═══ INFORMATION GIVEN ═══

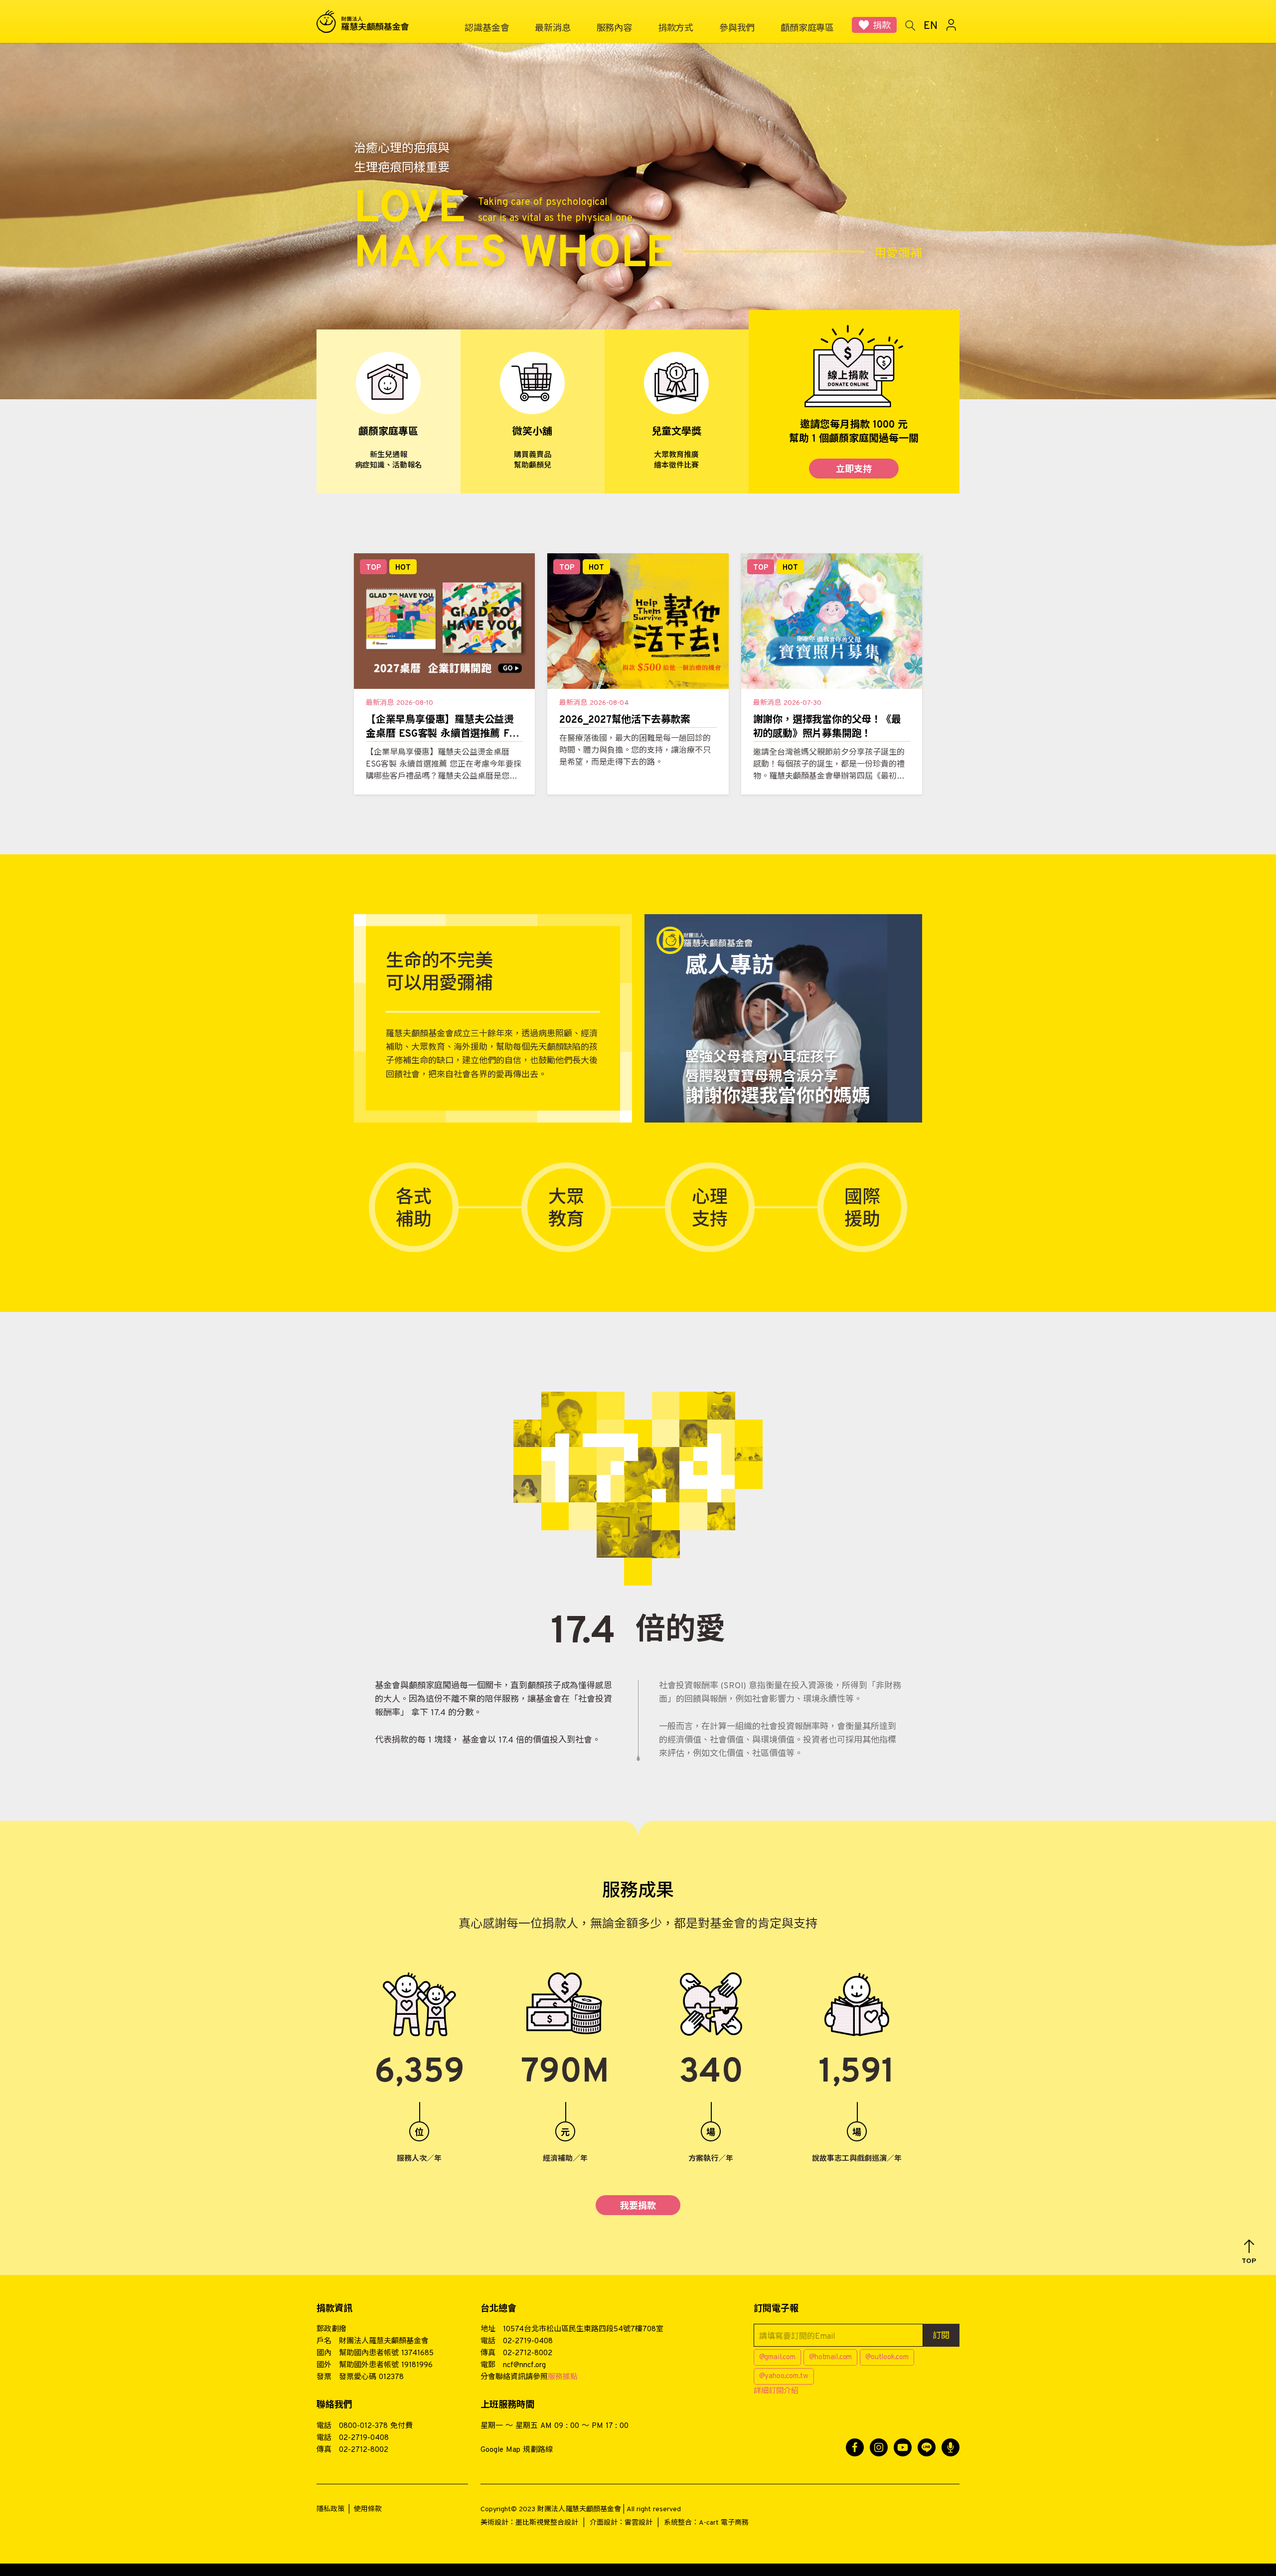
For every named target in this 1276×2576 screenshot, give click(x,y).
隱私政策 (330, 2509)
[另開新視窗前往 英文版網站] (931, 25)
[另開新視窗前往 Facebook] (855, 2447)
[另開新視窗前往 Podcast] (950, 2447)
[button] (1249, 2252)
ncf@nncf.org (524, 2365)
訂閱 (941, 2336)
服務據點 (563, 2377)
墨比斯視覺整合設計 (546, 2523)
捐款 (882, 26)
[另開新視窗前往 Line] (927, 2447)
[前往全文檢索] (910, 25)
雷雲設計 (638, 2523)
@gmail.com (777, 2357)
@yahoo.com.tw (783, 2376)
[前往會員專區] (951, 25)
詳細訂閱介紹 (776, 2391)
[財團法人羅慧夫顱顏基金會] (369, 21)
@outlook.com (887, 2357)
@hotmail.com (830, 2357)
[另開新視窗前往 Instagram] (879, 2447)
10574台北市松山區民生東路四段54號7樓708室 (583, 2329)
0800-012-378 (363, 2426)
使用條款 (368, 2509)
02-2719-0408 (528, 2341)
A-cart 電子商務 (724, 2523)
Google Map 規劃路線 (516, 2450)
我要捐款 (638, 2206)
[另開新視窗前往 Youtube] (903, 2447)
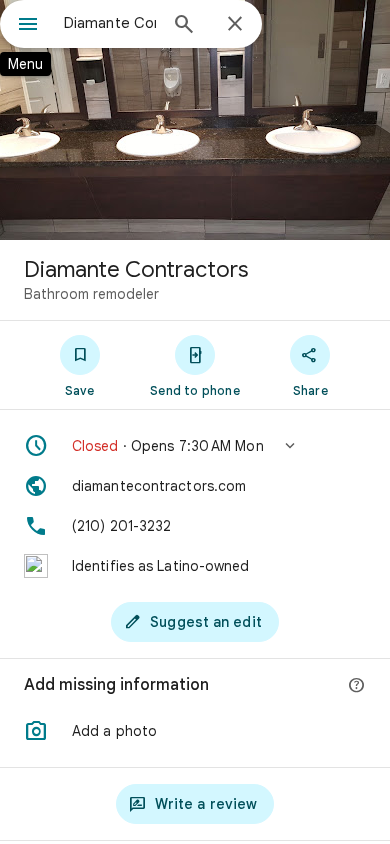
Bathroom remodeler (91, 294)
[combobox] (110, 23)
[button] (195, 446)
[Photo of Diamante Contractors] (195, 120)
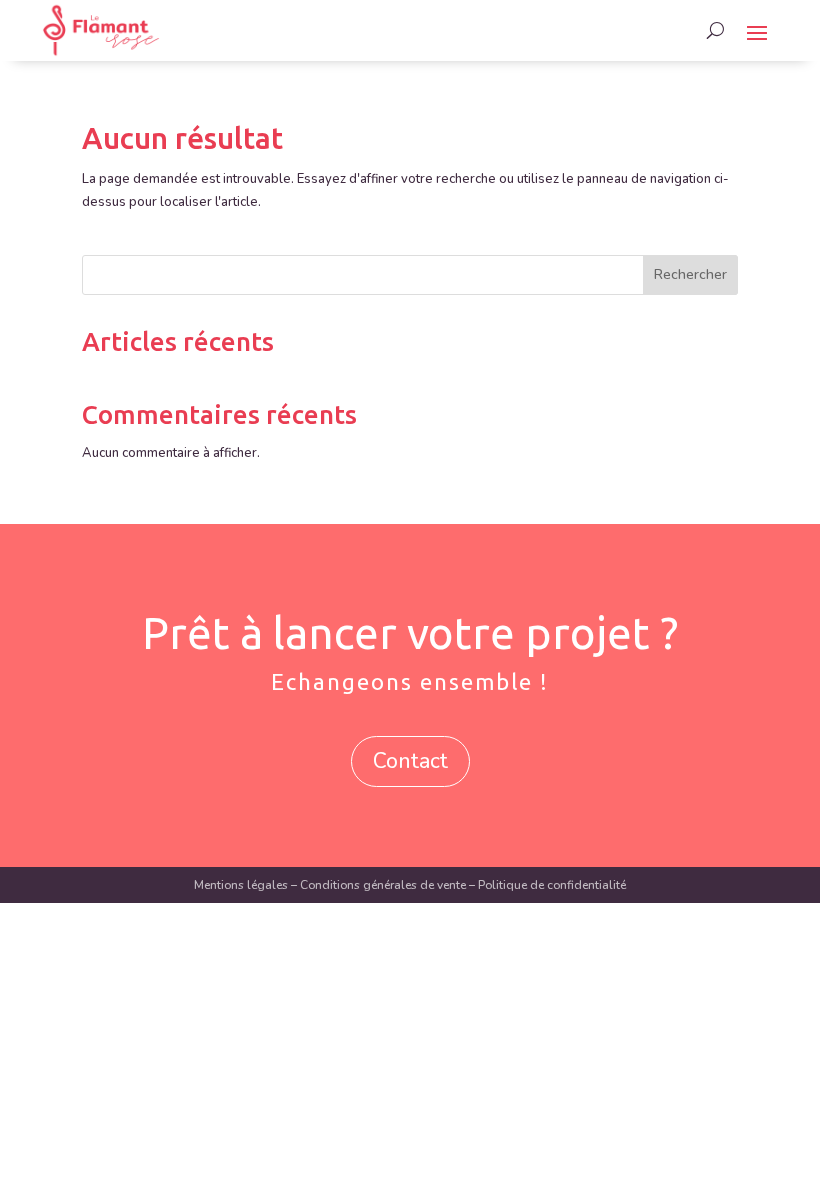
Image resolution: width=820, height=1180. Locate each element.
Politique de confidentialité (552, 885)
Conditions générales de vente (383, 885)
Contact (410, 761)
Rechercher (690, 274)
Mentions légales (241, 885)
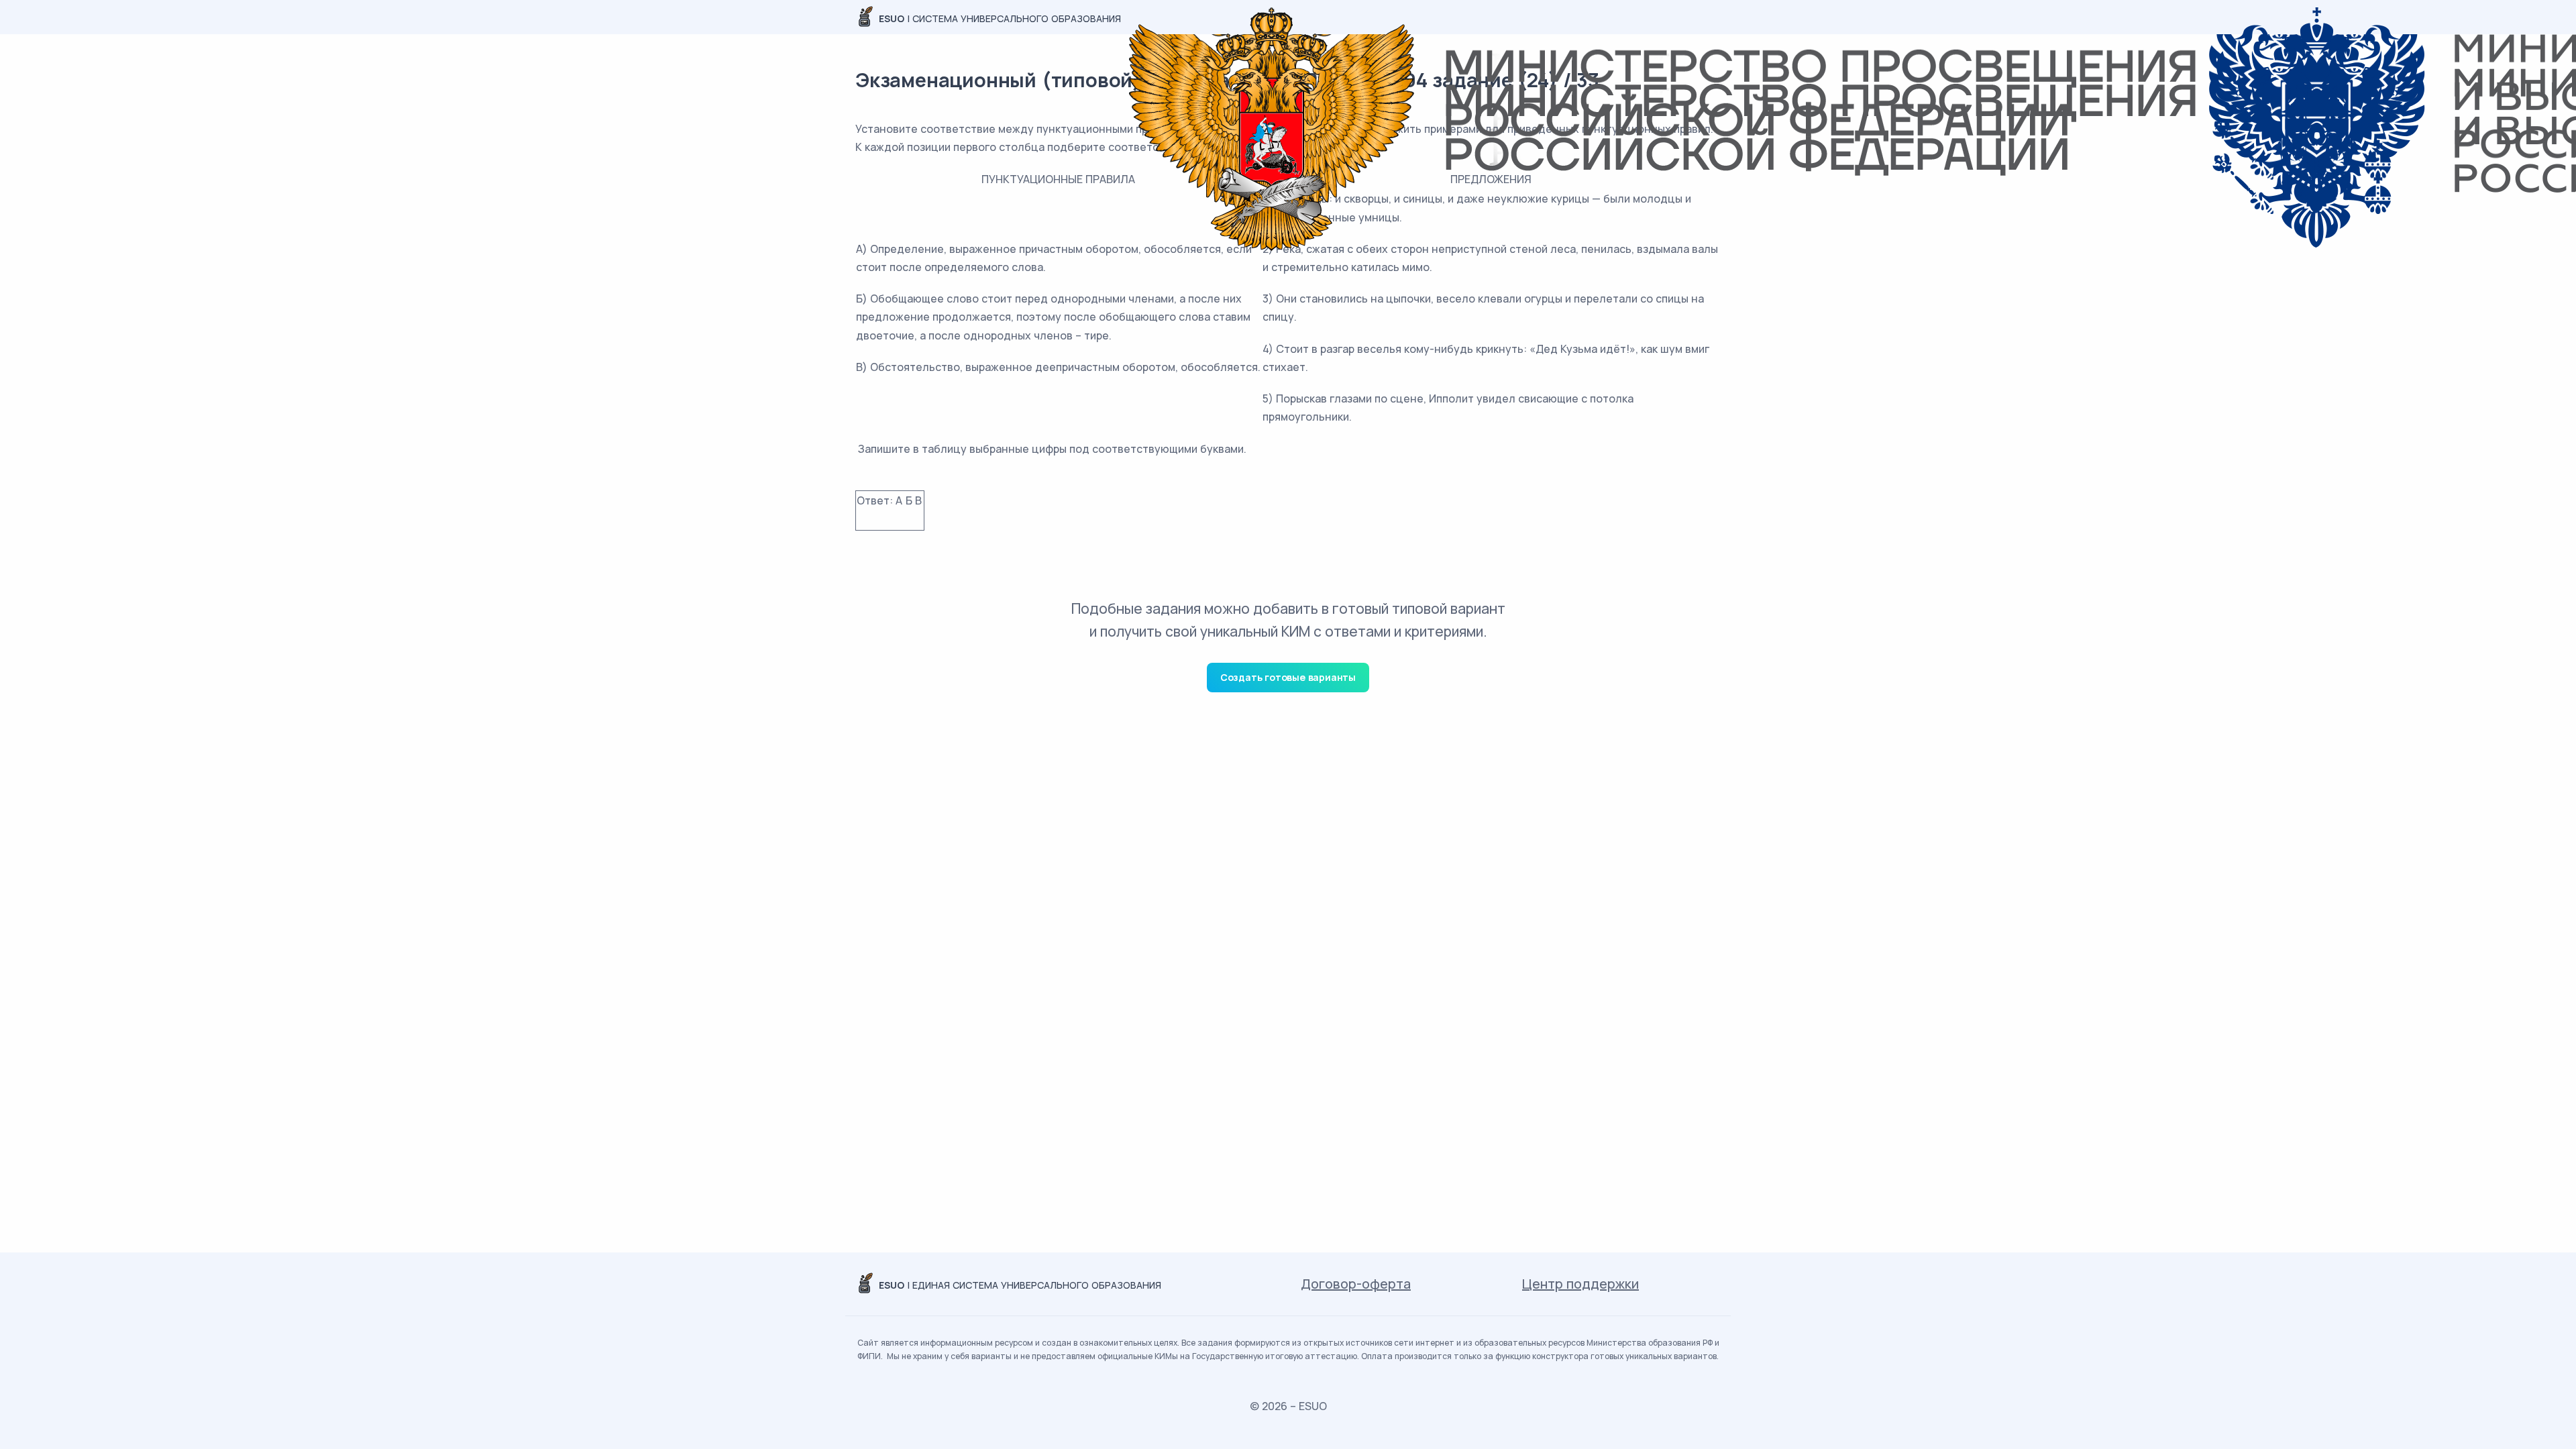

═══

* PROBLEM TO WORK ON *
Identify all lines in the records above with the word "另開新視窗前往".

* OUTPUT FOR THIS TASK *
[另開新視窗前往 英文版網站] (931, 25)
[另開新視窗前往 Facebook] (855, 2447)
[另開新視窗前往 Podcast] (950, 2447)
[另開新視窗前往 Line] (927, 2447)
[另開新視窗前往 Instagram] (879, 2447)
[另開新視窗前往 Youtube] (903, 2447)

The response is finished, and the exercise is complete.